Most families plan to pass wealth to the next generation.

Far fewer plan how.

The difference shows up in two very specific places: the decision of when to transfer assets, and the decision of whether to wait.

The step-up basis mistake

The most well-intentioned wealth transfer mistake I see is gifting appreciated property to children before death.

It feels generous. It is actually expensive for them.

When you gift an asset during your lifetime, the recipient inherits your original cost basis. If you bought a property decades ago for $100,000 and it is worth $800,000 today, you have handed them a $700,000 taxable gain the moment they sell.

If they inherit that same property after your death, they receive it at a stepped-up basis, the value at time of death. The embedded gain largely disappears.
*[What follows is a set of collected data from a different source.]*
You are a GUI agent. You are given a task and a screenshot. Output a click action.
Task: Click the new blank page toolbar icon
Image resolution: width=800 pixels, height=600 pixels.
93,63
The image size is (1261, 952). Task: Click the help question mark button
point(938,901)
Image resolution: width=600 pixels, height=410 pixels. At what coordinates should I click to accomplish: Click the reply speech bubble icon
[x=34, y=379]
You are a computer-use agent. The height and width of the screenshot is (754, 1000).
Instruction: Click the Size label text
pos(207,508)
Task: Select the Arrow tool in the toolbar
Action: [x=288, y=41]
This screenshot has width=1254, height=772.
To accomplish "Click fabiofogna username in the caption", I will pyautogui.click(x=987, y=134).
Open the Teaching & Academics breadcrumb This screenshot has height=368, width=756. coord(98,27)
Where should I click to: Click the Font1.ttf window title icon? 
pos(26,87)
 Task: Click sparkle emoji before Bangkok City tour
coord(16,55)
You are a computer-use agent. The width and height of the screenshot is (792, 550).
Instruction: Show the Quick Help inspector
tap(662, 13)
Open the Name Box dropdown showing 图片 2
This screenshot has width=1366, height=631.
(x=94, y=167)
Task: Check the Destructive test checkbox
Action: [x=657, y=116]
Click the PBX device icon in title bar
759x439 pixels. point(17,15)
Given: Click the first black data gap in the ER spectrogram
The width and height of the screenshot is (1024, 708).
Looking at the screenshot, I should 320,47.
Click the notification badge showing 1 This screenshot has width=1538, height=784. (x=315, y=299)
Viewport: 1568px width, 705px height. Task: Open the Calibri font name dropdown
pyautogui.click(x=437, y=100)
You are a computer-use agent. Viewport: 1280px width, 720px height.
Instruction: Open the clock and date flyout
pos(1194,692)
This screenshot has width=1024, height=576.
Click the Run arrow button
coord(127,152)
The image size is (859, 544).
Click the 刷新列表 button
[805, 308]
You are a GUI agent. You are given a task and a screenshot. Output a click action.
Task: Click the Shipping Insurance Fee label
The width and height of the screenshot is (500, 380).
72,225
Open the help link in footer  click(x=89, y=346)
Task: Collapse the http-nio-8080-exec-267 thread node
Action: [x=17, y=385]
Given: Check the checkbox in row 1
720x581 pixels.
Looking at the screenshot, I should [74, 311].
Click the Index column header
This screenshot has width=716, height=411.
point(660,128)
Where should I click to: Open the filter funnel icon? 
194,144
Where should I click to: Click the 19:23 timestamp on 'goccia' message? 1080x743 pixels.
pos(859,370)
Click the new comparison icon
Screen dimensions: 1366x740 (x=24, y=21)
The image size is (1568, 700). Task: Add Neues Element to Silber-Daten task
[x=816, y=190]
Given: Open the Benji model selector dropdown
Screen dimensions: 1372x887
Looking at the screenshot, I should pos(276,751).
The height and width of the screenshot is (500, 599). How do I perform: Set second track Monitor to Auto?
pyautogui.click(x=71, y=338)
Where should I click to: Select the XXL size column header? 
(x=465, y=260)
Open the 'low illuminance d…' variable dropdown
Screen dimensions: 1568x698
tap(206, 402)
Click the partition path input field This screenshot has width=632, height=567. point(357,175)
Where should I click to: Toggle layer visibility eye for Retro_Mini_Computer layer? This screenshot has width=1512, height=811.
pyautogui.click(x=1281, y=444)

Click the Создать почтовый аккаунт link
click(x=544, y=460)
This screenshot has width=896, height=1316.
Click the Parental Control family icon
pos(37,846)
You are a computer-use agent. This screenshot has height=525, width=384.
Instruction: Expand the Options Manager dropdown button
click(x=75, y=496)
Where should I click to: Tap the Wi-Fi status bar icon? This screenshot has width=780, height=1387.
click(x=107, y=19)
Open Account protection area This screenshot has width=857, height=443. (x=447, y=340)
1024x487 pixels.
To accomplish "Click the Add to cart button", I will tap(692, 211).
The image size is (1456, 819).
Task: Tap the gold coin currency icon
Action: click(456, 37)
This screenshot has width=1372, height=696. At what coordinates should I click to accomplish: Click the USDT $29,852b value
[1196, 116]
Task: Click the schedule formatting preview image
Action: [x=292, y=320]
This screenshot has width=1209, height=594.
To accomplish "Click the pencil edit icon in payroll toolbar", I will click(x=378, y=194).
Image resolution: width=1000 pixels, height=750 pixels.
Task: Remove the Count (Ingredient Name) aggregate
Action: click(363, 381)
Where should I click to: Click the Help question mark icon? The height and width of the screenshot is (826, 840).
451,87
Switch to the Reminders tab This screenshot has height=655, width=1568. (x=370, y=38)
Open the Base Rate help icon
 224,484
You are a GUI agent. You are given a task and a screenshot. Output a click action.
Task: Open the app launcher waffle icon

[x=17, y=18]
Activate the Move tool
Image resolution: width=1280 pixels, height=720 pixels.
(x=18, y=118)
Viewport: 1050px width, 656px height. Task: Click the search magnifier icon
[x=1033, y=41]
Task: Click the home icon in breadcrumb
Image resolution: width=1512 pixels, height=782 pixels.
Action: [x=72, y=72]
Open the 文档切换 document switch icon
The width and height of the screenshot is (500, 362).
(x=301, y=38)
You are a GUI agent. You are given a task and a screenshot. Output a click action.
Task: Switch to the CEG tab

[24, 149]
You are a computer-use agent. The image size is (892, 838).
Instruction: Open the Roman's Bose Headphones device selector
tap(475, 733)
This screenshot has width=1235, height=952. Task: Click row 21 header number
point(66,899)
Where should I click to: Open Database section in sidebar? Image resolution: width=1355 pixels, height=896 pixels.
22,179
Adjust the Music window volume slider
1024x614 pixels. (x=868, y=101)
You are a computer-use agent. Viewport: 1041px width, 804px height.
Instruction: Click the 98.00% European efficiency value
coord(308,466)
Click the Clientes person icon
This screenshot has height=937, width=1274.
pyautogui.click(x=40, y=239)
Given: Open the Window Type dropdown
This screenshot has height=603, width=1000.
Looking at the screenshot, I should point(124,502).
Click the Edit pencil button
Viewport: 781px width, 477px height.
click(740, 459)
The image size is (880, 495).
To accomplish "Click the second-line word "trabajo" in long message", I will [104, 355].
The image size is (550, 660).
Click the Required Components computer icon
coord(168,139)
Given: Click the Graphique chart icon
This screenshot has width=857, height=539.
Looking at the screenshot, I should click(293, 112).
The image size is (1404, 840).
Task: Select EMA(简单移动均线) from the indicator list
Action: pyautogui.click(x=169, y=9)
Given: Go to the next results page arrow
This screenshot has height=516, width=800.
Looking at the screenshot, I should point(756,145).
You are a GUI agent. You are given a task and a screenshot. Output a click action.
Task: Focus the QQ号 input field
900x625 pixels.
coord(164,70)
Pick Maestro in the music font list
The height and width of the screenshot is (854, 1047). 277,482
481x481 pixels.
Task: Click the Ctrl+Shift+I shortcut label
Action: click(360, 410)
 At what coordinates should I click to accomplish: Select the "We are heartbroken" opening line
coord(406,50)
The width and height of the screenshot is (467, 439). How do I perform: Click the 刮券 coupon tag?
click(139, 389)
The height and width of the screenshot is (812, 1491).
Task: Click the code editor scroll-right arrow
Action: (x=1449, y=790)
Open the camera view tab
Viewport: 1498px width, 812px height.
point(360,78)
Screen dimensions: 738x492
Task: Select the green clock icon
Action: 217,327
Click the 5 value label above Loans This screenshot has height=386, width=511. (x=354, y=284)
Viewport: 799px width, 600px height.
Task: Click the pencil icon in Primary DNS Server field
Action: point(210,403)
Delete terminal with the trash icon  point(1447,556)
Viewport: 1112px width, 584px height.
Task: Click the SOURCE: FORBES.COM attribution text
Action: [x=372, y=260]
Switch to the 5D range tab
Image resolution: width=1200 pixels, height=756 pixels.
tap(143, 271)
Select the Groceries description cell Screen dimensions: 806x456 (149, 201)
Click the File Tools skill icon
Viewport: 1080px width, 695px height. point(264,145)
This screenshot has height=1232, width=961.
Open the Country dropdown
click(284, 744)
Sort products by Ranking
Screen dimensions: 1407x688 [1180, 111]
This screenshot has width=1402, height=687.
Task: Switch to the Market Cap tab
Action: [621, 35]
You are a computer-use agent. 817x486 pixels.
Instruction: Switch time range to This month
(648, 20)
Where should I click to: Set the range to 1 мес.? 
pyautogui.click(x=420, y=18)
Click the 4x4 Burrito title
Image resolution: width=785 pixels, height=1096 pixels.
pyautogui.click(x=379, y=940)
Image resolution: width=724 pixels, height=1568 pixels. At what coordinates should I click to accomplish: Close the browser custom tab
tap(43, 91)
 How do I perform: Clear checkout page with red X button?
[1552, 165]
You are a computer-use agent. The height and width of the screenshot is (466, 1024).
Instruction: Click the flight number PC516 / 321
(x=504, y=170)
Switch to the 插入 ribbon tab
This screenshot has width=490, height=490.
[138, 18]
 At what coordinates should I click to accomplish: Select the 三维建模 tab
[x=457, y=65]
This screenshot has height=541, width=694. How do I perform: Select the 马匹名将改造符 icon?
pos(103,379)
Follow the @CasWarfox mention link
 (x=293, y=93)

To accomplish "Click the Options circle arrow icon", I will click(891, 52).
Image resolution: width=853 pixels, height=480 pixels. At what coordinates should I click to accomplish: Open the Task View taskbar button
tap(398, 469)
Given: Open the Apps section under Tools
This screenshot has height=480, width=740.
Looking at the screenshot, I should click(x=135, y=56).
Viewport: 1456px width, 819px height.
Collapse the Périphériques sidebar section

The best gift, in many cases, is patience. Keep the appreciated asset. Make sure the estate is in order. Let the step-up do the work that a lifetime transfer would undo.

This is not a corner case. It is one of the most common and costly misunderstandings in family wealth planning.

The warm hands principle

The second conversation is the one most families avoid: what to give now, while you can watch it land.

Bill Perkins calls it giving with warm hands. A dollar given to your 28-year-old when they are buying their first home, starting a business, or raising young children hits differently than the same dollar inherited at 55. The timing changes the impact entirely.

The IRS gives you a clean mechanism for this. In 2026, the annual gift tax exclusion is $19,000 per recipient, per year. That means you can give $19,000 to your son, $19,000 to his wife, $19,000 to each grandchild -- all in the same year, all without filing a gift tax return. A couple can double that. The multiplier effect across a family is significant.

Anything above $19,000 per recipient in a given year does not trigger a tax automatically. It just requires filing IRS Form 709 and drawing down against your lifetime exemption. It is paperwork, not a penalty.

The goal is not to maximize what you transfer on paper. It is to make the transfer matter. A well-timed gift, structured correctly, can do more for the next generation than a much larger inheritance that arrives too late to change anything.

What most families are missing

These two ideas, the step-up basis and the annual exclusion, are not complicated in isolation. The hard part is seeing them together as a strategy rather than two unrelated tax rules.

The family that understands both can make very intentional choices: hold appreciated assets until death, gift cash and liquid assets now while the exclusion is available, and structure the whole thing around the moments in the next generation's life where the money actually changes the trajectory.

That is the conversation worth having. Not just what to leave behind, but how to make it count while you are still around to see it.